## Neural Networks
### Hand-in: Solve MNIST classification with basic tensorflow or pytorch

The goal of this exercise is to learn one of the current state-of-the-art frameworks (tensorflow and pytorch) for using neural network architectures and training.
https://colab.research.google.com/github/tensorflow/docs/blob/master/site/en/tutorials/quickstart/beginner.ipynb
https://colab.research.google.com/github/omarsar/pytorch_notebooks/blob/master/pytorch_quick_start.ipynb

We will start off with MNIST from the basic exercise for you to reproduce the results here. Important then is to carefully go through the API and tutorial of your framework of choice and put together an MLP that can classify MNIST.

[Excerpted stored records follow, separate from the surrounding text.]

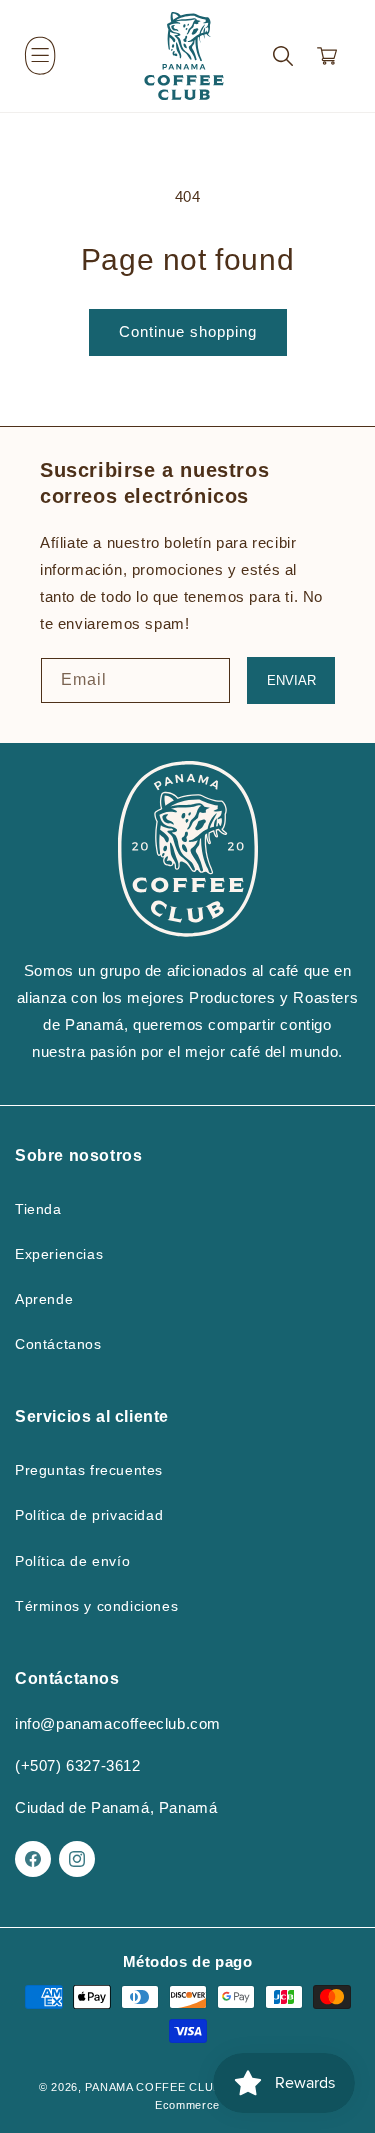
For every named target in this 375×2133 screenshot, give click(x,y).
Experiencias (59, 1254)
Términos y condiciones (96, 1606)
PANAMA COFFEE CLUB (153, 2087)
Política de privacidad (89, 1515)
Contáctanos (58, 1344)
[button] (40, 56)
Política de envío (72, 1561)
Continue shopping (188, 331)
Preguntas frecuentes (89, 1470)
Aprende (44, 1299)
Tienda (38, 1209)
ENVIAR (291, 680)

For the hand-in, go through the following tasks and answer the following questions.

Tasks:
#### 1. Go through the API to understand what documentation and details you can find
#### 2. Learn how to set up and use a data loader.
#### 3. Figure out and reimplement how to build a basic MLP model.
#### 4. Understand and test how to set up the prerequisites of a model: data(loader), task & metrics.
#### 5. Understand and test what the respective loss function and optimisers are.
#### 6. Plot some training progress (e.g. plot the loss)
#### 7. Have a brief (!) experiment with different settings for the hyperparameters: batch_size, learning_rate, hidden_layer_sizes.

Questions:
1. What is the best accuracy that you found?
2. What are good values of batch_size, learning_rate, hidden_layer_sizes - is this the same compared to the basic (sklearn) training?
3. What optimiser options do you have, and which one did you choose (and why)?
4. What did you observe in the results for good and bad hyperparameters in comparison to the basic (sklearn) training?

In [5]:
from IPython.display import display
import tensorflow as tf
import numpy as np
print("TensorFlow version:", tf.__version__)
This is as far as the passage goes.